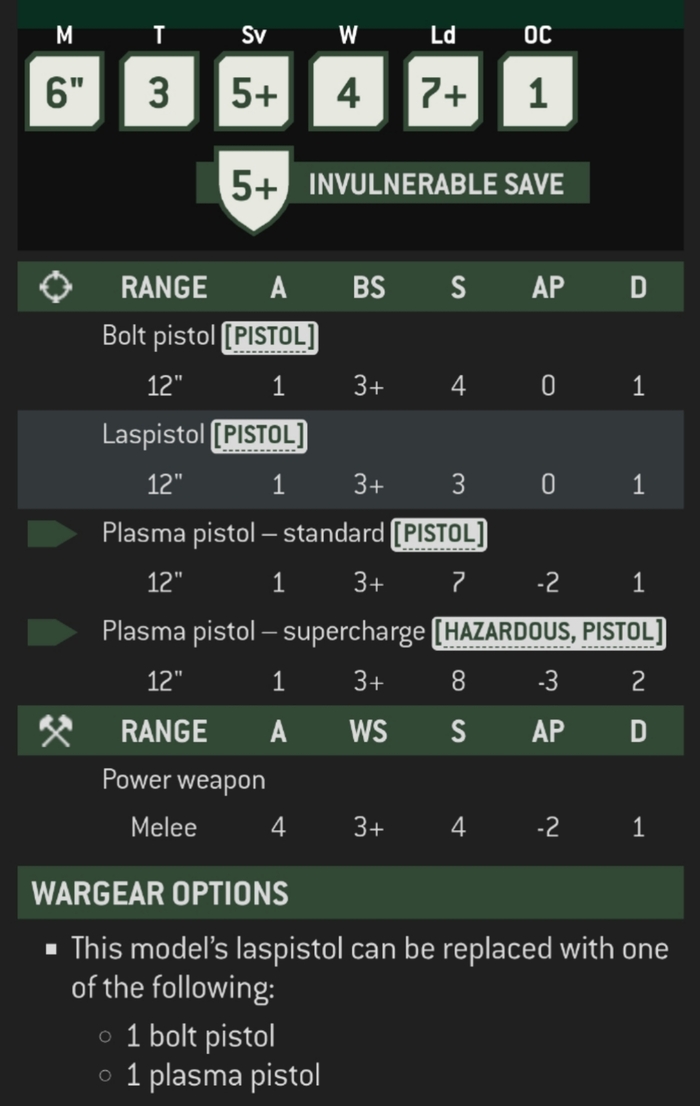The width and height of the screenshot is (700, 1106).
Task: Select the Laspistol weapon row
Action: pos(350,460)
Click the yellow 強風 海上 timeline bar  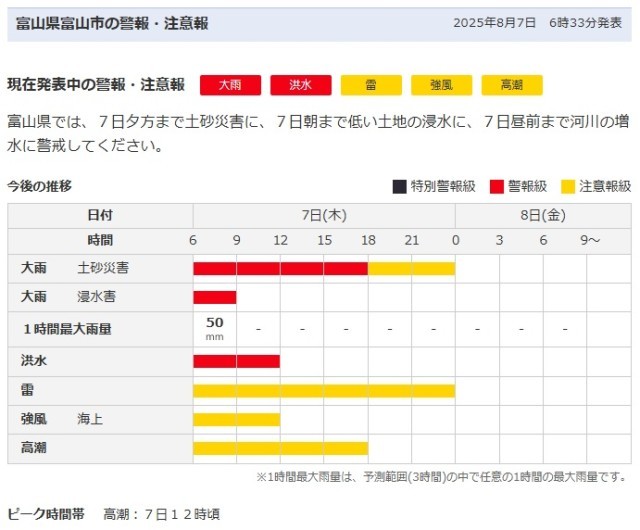tap(236, 419)
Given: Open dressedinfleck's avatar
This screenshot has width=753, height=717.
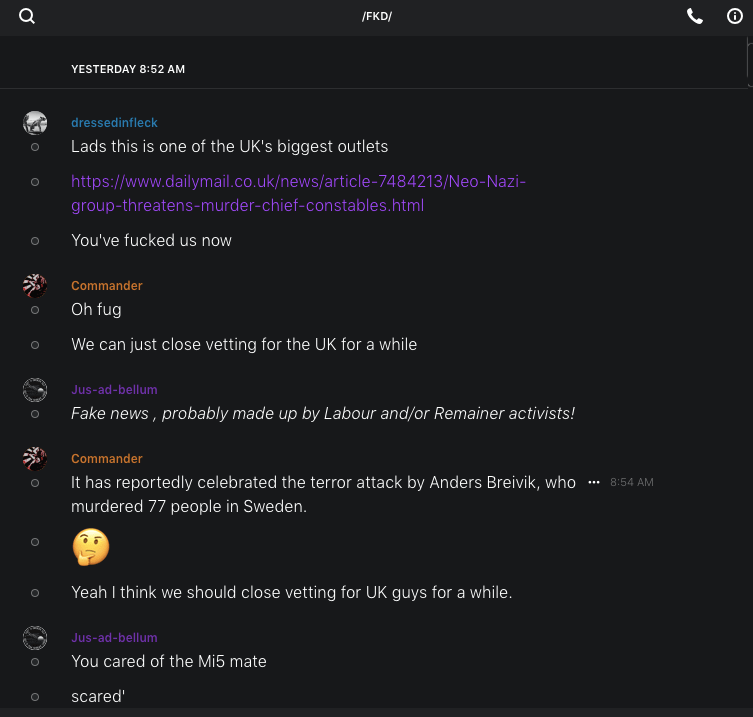Looking at the screenshot, I should [35, 123].
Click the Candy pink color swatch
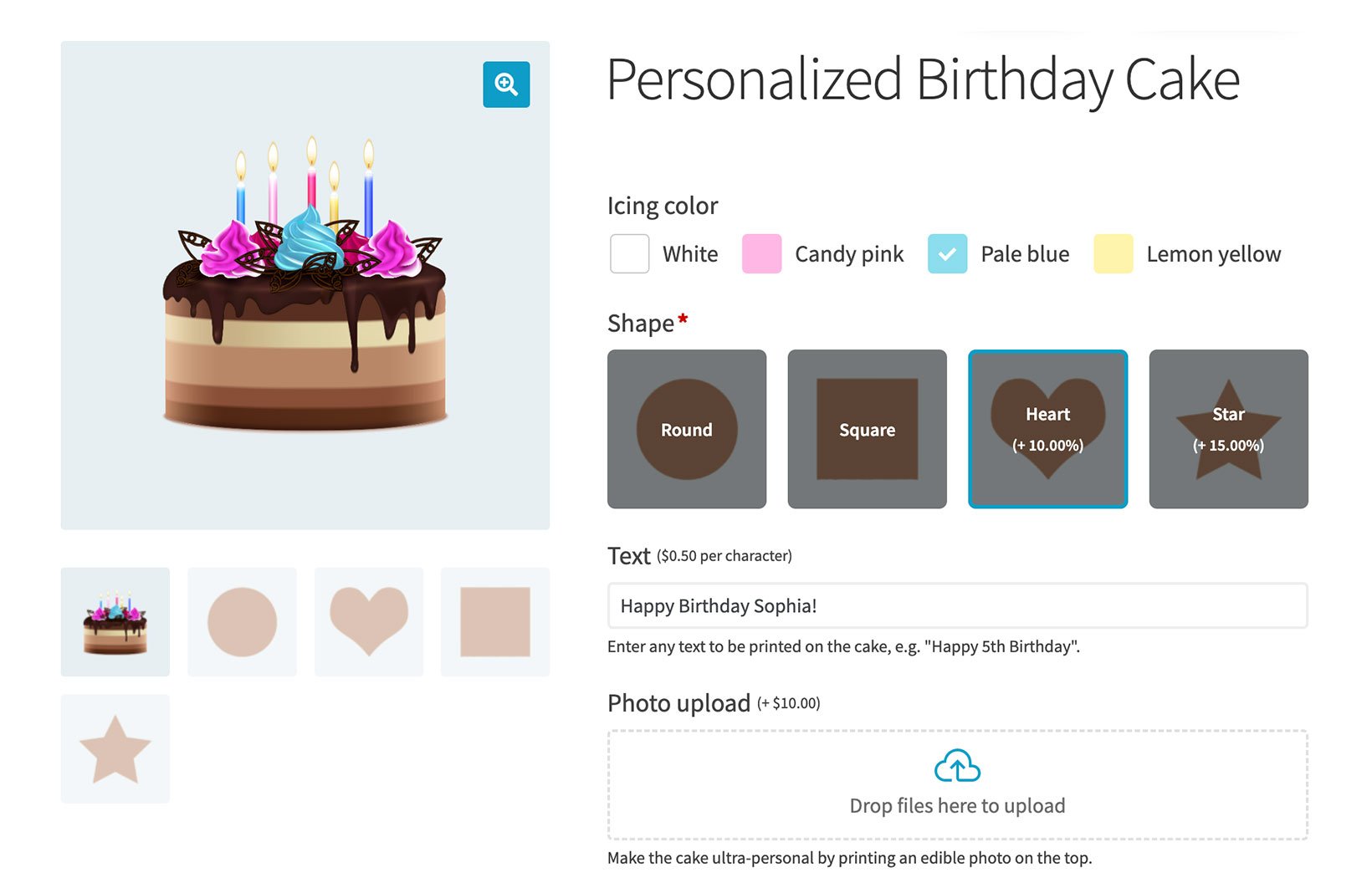The image size is (1372, 888). pyautogui.click(x=760, y=253)
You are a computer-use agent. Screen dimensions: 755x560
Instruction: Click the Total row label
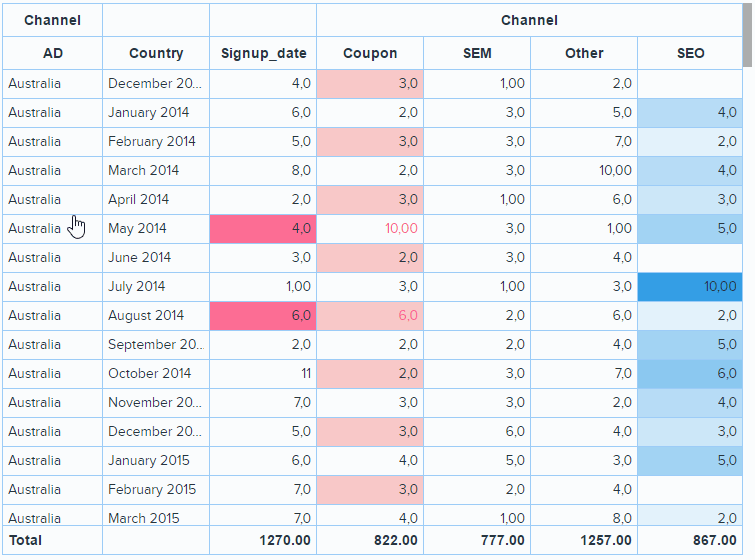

....................

■ Objective: Rewrite the entries from the line that has "Click the Candy pink color swatch" through the end of the entries, substituting "sample" for "swatch" and changing nothing else. Leave the pictures out of your answer.

■ Exercise result:
Click the Candy pink color sample
The image size is (1372, 888). pyautogui.click(x=760, y=253)
You are a computer-use agent. Screen dimensions: 755x560
Instruction: Click the Total row label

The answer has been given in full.